- _Testo di lettura_:

..............................

C’è una piattaforma tendenzialmente gratuita, con una crescita costante, ci si iscrivono circa 2 persone al secondo, è unica nel suo genere ed altamente focalizzata sul business. Si chiama LinkedIn, si trova in un qualche punto tra le parole balle, bolle, problemi ed opportunità.
Ricorrendo a una celebre frase di Henry Ford, anche su LinkedIn che tu creda di farcela o meno, avrai comunque ragione.
Prima però partiamo dai problemi. Sono quelli di sempre, o meglio quelli che ormai ogni prodotto, servizio, ogni professionista ha imparato a conoscere, quelli relativi alla distribuzione.
Il problema numero uno è questo, pochi giri di parole: puoi avere il miglior prodotto sul mercato, essere il più valido dei professionisti, ma se non sai come distribuirlo (essere visibile e convincente) non concluderai mai nulla.
La parola d’ordine a questo punto è crescita. O ad essere precisi, per dirla con un termine che vediamo con sempre più frequenza, Growth, Growth Hacking.
Ho pensato di parlarne con Raffaele Gaito, autore di “Growth Hacker. Mindset e strumenti per far crescere il tuo business”, esperto e assiduo frequentatore di LinkedIn.
LinkedIn anche in Italia vede la presenza di un buon numero di startup, di aziende digitali ma soprattutto di aziende tradizionali e liberi professionisti. Ha senso parlare di Growth Hacking?
Effettivamente c’è questa tendenza nel credere si tratti di una disciplina solo per start up, in pratica è vero il contrario. Io per primo applico il Growth Hacking nel mio lavoro, alla mia persona, alla mia attività da consulente. Non c’è un campo in cui si dovrebbe fare o non fare, ci sono invece delle considerazioni e una filosofia da seguire o non seguire.

..............................

- _Voci del dataset_:

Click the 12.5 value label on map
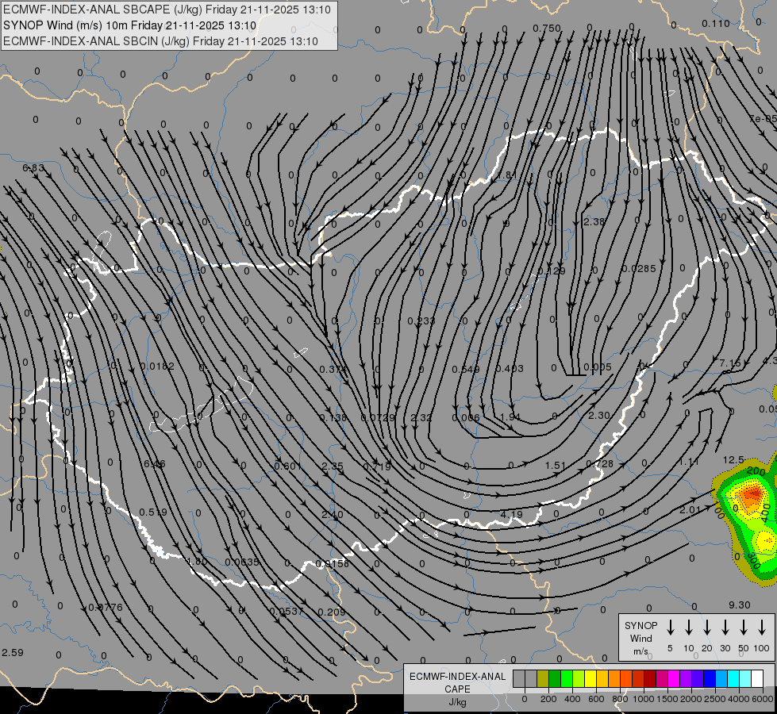777x714 pixels. (x=734, y=460)
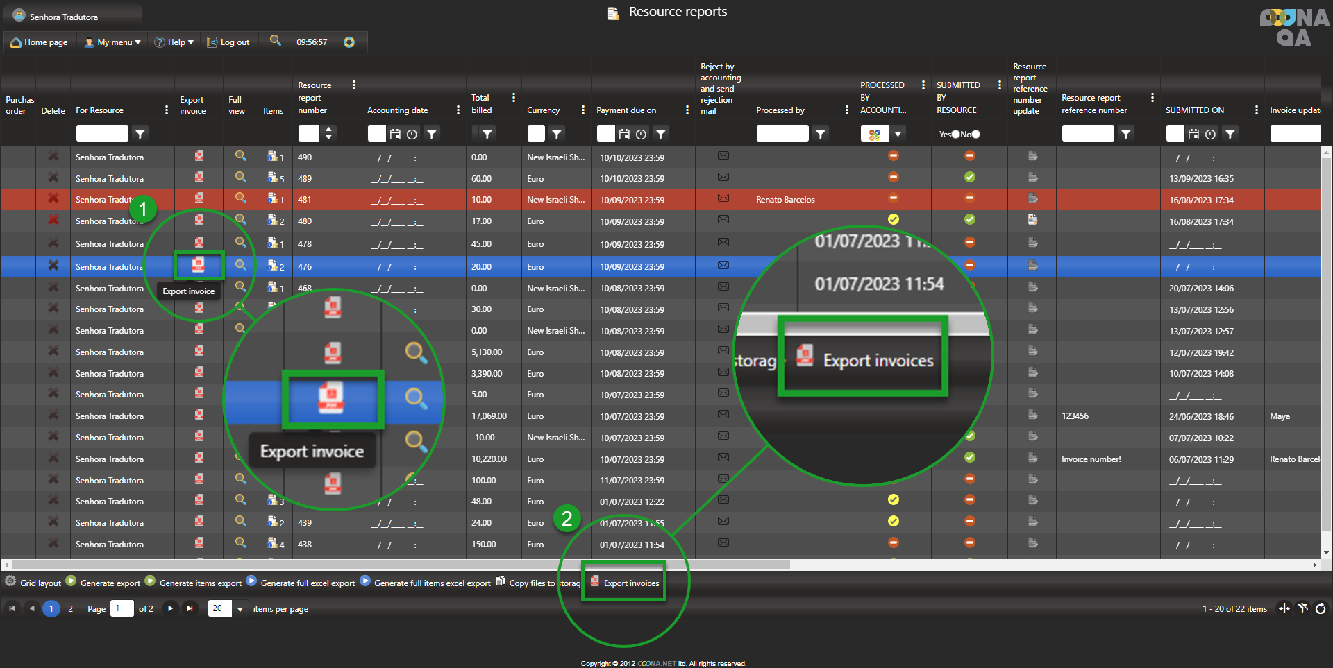Delete the report 481 row
Image resolution: width=1333 pixels, height=668 pixels.
coord(53,199)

..............................

- _Sfide_:
1) Nel testo su LinkedIn, sostituisci "distribuzione" con "diffusione" e riporta il passo che comincia dalle parole "Prima però partiamo" e si chiude dopo "frequentatore di LinkedIn.".
2) Elenca le parole tra le quali, secondo il testo su LinkedIn, si collocherebbe la piattaforma.
3) Prosegui il testo su LinkedIn e il Growth Hacking a partire dalla sua ultima frase.
Le righe del dataset non sono necessarie.

- _Risposte per esercizio_:
1)
Prima però partiamo dai problemi. Sono quelli di sempre, o meglio quelli che ormai ogni prodotto, servizio, ogni professionista ha imparato a conoscere, quelli relativi alla diffusione.
Il problema numero uno è questo, pochi giri di parole: puoi avere il miglior prodotto sul mercato, essere il più valido dei professionisti, ma se non sai come distribuirlo (essere visibile e convincente) non concluderai mai nulla.
La parola d’ordine a questo punto è crescita. O ad essere precisi, per dirla con un termine che vediamo con sempre più frequenza, Growth, Growth Hacking.
Ho pensato di parlarne con Raffaele Gaito, autore di “Growth Hacker. Mindset e strumenti per far crescere il tuo business”, esperto e assiduo frequentatore di LinkedIn.

2) balle, bolle, problemi, opportunità

3)
Una citazione che amo ripetere spesso, l’ho voluta inserire anche all’inizio del mio libro, è quella di Michael Brenner:
“Il Growth Hacking è marketing, è il futuro del marketing ed è quello che il marketing avrebbe dovuto essere fin dall’inizio”
Se si comprende questo, si comprenderà anche a chi si rivolge e perché tutti dovrebbero pensare alla propria “crescita”.
Mi piace. Da qualche anno però ho iniziato a pensare che parlare di social sia tutt’altra cosa rispetto ai lavori cosiddetti tradizionali. Vendere social sui social è facile…negli altri casi, pensiamo a un coach, un venditore, un assicuratore, che si può fare e cosa è lecito aspettarsi?
Questo è tendenzialmente vero ma è anche l’effetto di una visione parziale della situazione. Spesso sui social ci si circonda di persone e idee del proprio campo e si inizia a vedere una realtà omogenea pensando sia il quadro completo e reale della situazione. Anche io per lungo tempo ci ho creduto, poi ho iniziato a cercare di uscire dal mio settore per vedere cosa stesse succedendo in giro.
Su LinkedIn ad esempio ho scoperto che ci sono tantissimi professionisti, in ambiti diversi e tradizionali, che comunicano e che si sono posizionati in modo corretto. Chiaramente i numeri sono diversi, non arrivano alla visibilità dei colleghi di altri settori come il nostro ma ci sono ed il trend, anche su LinkedIn e in Italia, mi sembra incoraggiante.
La parola hacker fa pensare a qualcosa di veloce, ma forse anche borderline. Mi viene in mente il discorso delle automazioni su LinkedIn.
Io sono da sempre contrario a tutto ciò che è black hat (attività non etiche e/o illecite ndr) ma penso anche che bisogna conoscere comunque alcuni meccanismi. Da una parte ci sono alcuni tool ed automatizzazioni che possono semplificare la vita, d’altra parte è bene anche riconoscere quando certi meccanismi vengono utilizzati nei nostri confronti.
Quanto a LinkedIn: credo convenga ancora puntare sulla personalizzazione dei messaggi, sul proprio posizionamento e su tutto ciò che è inbound marketing.
Sono d’accordo. Per chiudere lascia 2 consigli per i professionisti che intendono crescere. Ma non parlarmi del caveau per favore….
Penso sia simile al discorso del growth hacking in generale.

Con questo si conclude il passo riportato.